## AIM OF THE EXERCISE
Return each of the entries below word for word.

[Opening PROVIDED MATERIAL section]

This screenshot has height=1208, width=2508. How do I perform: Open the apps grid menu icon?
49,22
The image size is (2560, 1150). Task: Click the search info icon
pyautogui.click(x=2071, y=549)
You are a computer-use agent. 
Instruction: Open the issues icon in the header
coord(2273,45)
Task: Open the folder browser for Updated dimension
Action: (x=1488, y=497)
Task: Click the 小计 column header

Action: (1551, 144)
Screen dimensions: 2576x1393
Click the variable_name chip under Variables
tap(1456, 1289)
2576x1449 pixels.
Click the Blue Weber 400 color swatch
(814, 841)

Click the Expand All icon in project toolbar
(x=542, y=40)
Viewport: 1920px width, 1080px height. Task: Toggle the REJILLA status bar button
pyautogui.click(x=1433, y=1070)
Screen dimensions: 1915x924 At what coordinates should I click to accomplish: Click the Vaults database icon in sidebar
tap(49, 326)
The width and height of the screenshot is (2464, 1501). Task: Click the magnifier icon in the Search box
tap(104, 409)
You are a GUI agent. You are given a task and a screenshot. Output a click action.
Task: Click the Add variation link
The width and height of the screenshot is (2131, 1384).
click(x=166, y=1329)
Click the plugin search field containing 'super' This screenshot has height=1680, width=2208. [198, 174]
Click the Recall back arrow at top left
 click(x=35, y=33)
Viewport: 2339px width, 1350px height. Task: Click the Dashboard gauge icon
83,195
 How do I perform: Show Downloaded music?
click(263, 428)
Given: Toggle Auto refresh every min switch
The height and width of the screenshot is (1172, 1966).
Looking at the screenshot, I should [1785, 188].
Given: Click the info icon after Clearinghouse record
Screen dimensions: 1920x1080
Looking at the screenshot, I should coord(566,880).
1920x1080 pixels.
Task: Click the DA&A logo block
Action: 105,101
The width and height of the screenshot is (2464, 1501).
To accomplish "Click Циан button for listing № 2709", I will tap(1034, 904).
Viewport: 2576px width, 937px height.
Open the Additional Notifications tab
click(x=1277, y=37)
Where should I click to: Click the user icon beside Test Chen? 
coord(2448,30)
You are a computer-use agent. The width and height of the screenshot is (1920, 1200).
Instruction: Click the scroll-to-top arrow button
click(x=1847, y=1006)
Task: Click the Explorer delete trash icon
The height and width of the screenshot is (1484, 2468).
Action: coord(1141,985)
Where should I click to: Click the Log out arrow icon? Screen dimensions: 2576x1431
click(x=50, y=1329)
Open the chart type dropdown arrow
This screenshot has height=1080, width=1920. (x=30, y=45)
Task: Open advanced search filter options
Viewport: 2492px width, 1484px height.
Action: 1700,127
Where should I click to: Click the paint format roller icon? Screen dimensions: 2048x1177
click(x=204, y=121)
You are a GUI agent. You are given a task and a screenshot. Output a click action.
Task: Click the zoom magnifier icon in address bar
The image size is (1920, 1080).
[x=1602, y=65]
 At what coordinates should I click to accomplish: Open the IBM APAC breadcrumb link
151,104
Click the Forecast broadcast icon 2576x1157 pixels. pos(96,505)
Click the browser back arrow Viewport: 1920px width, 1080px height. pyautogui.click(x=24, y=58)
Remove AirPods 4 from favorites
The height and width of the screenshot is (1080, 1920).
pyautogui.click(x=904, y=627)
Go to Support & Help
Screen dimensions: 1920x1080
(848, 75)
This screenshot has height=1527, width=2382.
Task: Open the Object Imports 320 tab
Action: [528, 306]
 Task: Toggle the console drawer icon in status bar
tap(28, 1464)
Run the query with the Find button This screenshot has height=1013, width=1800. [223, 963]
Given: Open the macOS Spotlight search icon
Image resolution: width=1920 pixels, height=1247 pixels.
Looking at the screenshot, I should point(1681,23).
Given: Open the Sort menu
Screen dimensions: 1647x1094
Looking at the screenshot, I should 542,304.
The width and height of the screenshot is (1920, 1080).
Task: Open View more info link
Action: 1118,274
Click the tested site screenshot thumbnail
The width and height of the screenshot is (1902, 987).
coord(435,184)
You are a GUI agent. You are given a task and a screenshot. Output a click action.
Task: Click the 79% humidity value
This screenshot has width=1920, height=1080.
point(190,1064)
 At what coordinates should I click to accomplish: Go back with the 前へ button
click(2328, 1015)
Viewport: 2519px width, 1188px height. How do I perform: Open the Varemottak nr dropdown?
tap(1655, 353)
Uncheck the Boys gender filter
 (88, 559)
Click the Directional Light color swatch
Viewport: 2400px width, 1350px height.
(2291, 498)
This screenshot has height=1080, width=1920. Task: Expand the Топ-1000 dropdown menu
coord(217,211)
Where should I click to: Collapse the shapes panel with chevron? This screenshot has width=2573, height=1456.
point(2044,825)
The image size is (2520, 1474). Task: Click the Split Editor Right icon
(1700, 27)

[Closing PROVIDED MATERIAL section]

## SOLUTION TO THE EXERCISE
This screenshot has height=1208, width=2508. How do I perform: Open the apps grid menu icon?
49,22
The image size is (2560, 1150). Task: Click the search info icon
pyautogui.click(x=2071, y=549)
You are a computer-use agent. 
Instruction: Open the issues icon in the header
coord(2273,45)
Task: Open the folder browser for Updated dimension
Action: (x=1488, y=497)
Task: Click the 小计 column header

Action: (1551, 144)
Screen dimensions: 2576x1393
Click the variable_name chip under Variables
tap(1456, 1289)
2576x1449 pixels.
Click the Blue Weber 400 color swatch
(814, 841)

Click the Expand All icon in project toolbar
(x=542, y=40)
Viewport: 1920px width, 1080px height. Task: Toggle the REJILLA status bar button
pyautogui.click(x=1433, y=1070)
Screen dimensions: 1915x924 At what coordinates should I click to accomplish: Click the Vaults database icon in sidebar
tap(49, 326)
The width and height of the screenshot is (2464, 1501). Task: Click the magnifier icon in the Search box
tap(104, 409)
You are a GUI agent. You are given a task and a screenshot. Output a click action.
Task: Click the Add variation link
The width and height of the screenshot is (2131, 1384).
click(x=166, y=1329)
Click the plugin search field containing 'super' This screenshot has height=1680, width=2208. [198, 174]
Click the Recall back arrow at top left
 click(x=35, y=33)
Viewport: 2339px width, 1350px height. Task: Click the Dashboard gauge icon
83,195
 How do I perform: Show Downloaded music?
click(263, 428)
Given: Toggle Auto refresh every min switch
The height and width of the screenshot is (1172, 1966).
Looking at the screenshot, I should [1785, 188].
Given: Click the info icon after Clearinghouse record
Screen dimensions: 1920x1080
Looking at the screenshot, I should coord(566,880).
1920x1080 pixels.
Task: Click the DA&A logo block
Action: 105,101
The width and height of the screenshot is (2464, 1501).
To accomplish "Click Циан button for listing № 2709", I will tap(1034, 904).
Viewport: 2576px width, 937px height.
Open the Additional Notifications tab
click(x=1277, y=37)
Where should I click to: Click the user icon beside Test Chen? 
coord(2448,30)
You are a computer-use agent. The width and height of the screenshot is (1920, 1200).
Instruction: Click the scroll-to-top arrow button
click(x=1847, y=1006)
Task: Click the Explorer delete trash icon
The height and width of the screenshot is (1484, 2468).
Action: coord(1141,985)
Where should I click to: Click the Log out arrow icon? Screen dimensions: 2576x1431
click(x=50, y=1329)
Open the chart type dropdown arrow
This screenshot has height=1080, width=1920. (x=30, y=45)
Task: Open advanced search filter options
Viewport: 2492px width, 1484px height.
Action: 1700,127
Where should I click to: Click the paint format roller icon? Screen dimensions: 2048x1177
click(x=204, y=121)
You are a GUI agent. You are given a task and a screenshot. Output a click action.
Task: Click the zoom magnifier icon in address bar
The image size is (1920, 1080).
[x=1602, y=65]
 At what coordinates should I click to accomplish: Open the IBM APAC breadcrumb link
151,104
Click the Forecast broadcast icon 2576x1157 pixels. pos(96,505)
Click the browser back arrow Viewport: 1920px width, 1080px height. pyautogui.click(x=24, y=58)
Remove AirPods 4 from favorites
The height and width of the screenshot is (1080, 1920).
pyautogui.click(x=904, y=627)
Go to Support & Help
Screen dimensions: 1920x1080
(848, 75)
This screenshot has height=1527, width=2382.
Task: Open the Object Imports 320 tab
Action: [528, 306]
 Task: Toggle the console drawer icon in status bar
tap(28, 1464)
Run the query with the Find button This screenshot has height=1013, width=1800. [223, 963]
Given: Open the macOS Spotlight search icon
Image resolution: width=1920 pixels, height=1247 pixels.
Looking at the screenshot, I should point(1681,23).
Given: Open the Sort menu
Screen dimensions: 1647x1094
Looking at the screenshot, I should 542,304.
The width and height of the screenshot is (1920, 1080).
Task: Open View more info link
Action: 1118,274
Click the tested site screenshot thumbnail
The width and height of the screenshot is (1902, 987).
coord(435,184)
You are a GUI agent. You are given a task and a screenshot. Output a click action.
Task: Click the 79% humidity value
This screenshot has width=1920, height=1080.
point(190,1064)
 At what coordinates should I click to accomplish: Go back with the 前へ button
click(2328, 1015)
Viewport: 2519px width, 1188px height. How do I perform: Open the Varemottak nr dropdown?
tap(1655, 353)
Uncheck the Boys gender filter
 (88, 559)
Click the Directional Light color swatch
Viewport: 2400px width, 1350px height.
(2291, 498)
This screenshot has height=1080, width=1920. Task: Expand the Топ-1000 dropdown menu
coord(217,211)
Where should I click to: Collapse the shapes panel with chevron? This screenshot has width=2573, height=1456.
point(2044,825)
The image size is (2520, 1474). Task: Click the Split Editor Right icon
(1700, 27)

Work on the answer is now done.